“It will be supper time and the others will be back with the car, so none of us can play if we don’t start in pretty soon,” Tess observed. “Dot and I want to practice our gym work that Neale O’Neil has been teaching us. But you can clown it all you want to, Sammy.”
“Well, that lets me begin the show anyway,” Sammy stated with satisfaction.
He always did want to lead. And now he immediately ran to hook back the door and prepared to make his entrance into the ring in true clowning style, as he had seen Sully Sorber do in Twomley & Sorber’s Herculean Circus and Menagerie.
The Kenway garage opened upon Willow Street and along that pleasantly shaded and quiet thoroughfare just at this time came three rather odd looking people. Two were women carrying brightly stained baskets of divers shapes, and one of these women—usually the younger one—went into the yard of each house and knocked at the side or back door, offering the baskets for sale.
The younger one was black-eyed and rather pretty. She was neatly dressed in very bright colors and wore a deal of gaudy jewelry. The older woman was not so attractive—or so clean.
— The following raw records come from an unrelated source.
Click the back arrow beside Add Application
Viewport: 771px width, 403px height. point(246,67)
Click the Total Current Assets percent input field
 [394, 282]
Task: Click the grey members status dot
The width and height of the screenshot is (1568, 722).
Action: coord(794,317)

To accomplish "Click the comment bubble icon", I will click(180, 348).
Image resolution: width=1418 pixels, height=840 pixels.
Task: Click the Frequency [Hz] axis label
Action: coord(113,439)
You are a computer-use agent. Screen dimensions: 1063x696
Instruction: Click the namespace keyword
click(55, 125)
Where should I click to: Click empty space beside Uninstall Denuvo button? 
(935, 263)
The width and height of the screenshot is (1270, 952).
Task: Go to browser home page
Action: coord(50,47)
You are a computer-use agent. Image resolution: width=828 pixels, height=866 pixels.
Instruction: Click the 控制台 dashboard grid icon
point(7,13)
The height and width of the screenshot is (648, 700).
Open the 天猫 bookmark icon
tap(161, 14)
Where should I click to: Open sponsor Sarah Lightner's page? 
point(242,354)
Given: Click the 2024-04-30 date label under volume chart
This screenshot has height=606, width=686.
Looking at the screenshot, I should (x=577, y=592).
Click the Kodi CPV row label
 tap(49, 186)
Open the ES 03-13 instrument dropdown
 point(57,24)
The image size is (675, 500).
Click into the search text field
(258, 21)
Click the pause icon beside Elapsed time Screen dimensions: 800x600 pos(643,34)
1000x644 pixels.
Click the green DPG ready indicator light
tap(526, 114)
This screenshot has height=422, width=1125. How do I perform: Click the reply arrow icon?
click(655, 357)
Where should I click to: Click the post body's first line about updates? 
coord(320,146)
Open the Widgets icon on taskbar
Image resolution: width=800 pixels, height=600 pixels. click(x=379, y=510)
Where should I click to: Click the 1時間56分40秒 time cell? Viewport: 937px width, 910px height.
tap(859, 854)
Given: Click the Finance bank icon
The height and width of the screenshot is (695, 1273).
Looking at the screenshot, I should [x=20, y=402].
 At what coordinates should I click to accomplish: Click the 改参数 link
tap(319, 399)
Loitering on the other side of the street, and keeping some distance behind the Gypsy women, slouched a tall, roughly clad fellow who was evidently their escort. The women came to the Kenway garage some time after Sammy Pinkney had made his famous “entrance” and Dot had abandoned the Alice-doll while she did several handsprings on the mattress that Tess had laid down. Dot did these very well indeed. Neale O’Neil, who had been trained in the circus, had given both the smaller Corner House girls the benefit of his advice and training. They loved athletic exercises. Mrs. McCall, the Corner House housekeeper, declared Tess and Dot were as active as grasshoppers.
The two dark-faced women, as they peered in at the open doorway of the garage, seemed to think Dot’s handsprings were marvelously well done, too; they whispered together excitedly and then the older one slyly beckoned the big Gypsy man across the street to approach.
When he arrived to look over the women’s heads it was Tess who was actively engaged on the garage floor. She was as supple as an eel. Of course, Tess Kenway would not like to be compared to an eel; but she was proud of her ability to “wriggle into a bow knot and out again”—as Sammy vociferously announced.
“Say, Tess! that’s a peach of a trick,” declared the boy with enthusiasm. “Say! Lemme—Huh! What do you want?” For suddenly he saw the two Gypsy women at the door of the garage. The man was now out of sight.
“Ah-h!” whined the old woman cunningly, “will not the young master and the pretty little ladies buy a nice basket of the poor Gypsy? Good fortune goes with it.”